How do I say this politely: my mother and our live-in grandmother were dreadful cooks. Especially when it came to vegetables. For one thing, most of our vegetables were frozen, or worse, canned, and they were always overcooked. Ugh, I still remember not being allowed to leave the table until I ate them. And garlic—I never tasted it until I went to college! When I questioned my English-born grandmother about garlic, she said very matter-of-factly, “We’re not Italian.” It was a perfect storm—we weren’t Italian, my mom and grandmother didn’t know how to cook, and it was Massachusetts in the 50s.
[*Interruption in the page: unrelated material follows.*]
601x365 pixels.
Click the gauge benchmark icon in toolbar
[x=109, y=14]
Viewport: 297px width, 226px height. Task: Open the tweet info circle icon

When I went off to college, I quickly learned that there was a whole world of food out there, and that I loved garlic! Of course most of it was on ubiquitous pizzas, and with pasta. That limited view changed in the early 70s when my husband and I traveled to Italy. It was clear that their cuisine was far more complex. In fact, an array of vegetables was integral to the meal, from the antipasto to the dessert; our first antipasto was cherry peppers stuffed with olives, another day it was a classic dish of “agliata,” a pungent garlic sauce served on grilled vegetables, and there were the grilled radicchios and young cardoon served with bagna cauda, (a hot garlic anchovy sauce), even a dessert tart made with chard. Contrary to what I—and most Americans—believed, Italians enjoy a long and broad cuisine based on vegetables. Over the last decades, as vegetarian and vegan movements have influenced all of us to include more vegetables in our own diets, we’ve come to learn that the Italian diet is in fact one of the healthiest in the world.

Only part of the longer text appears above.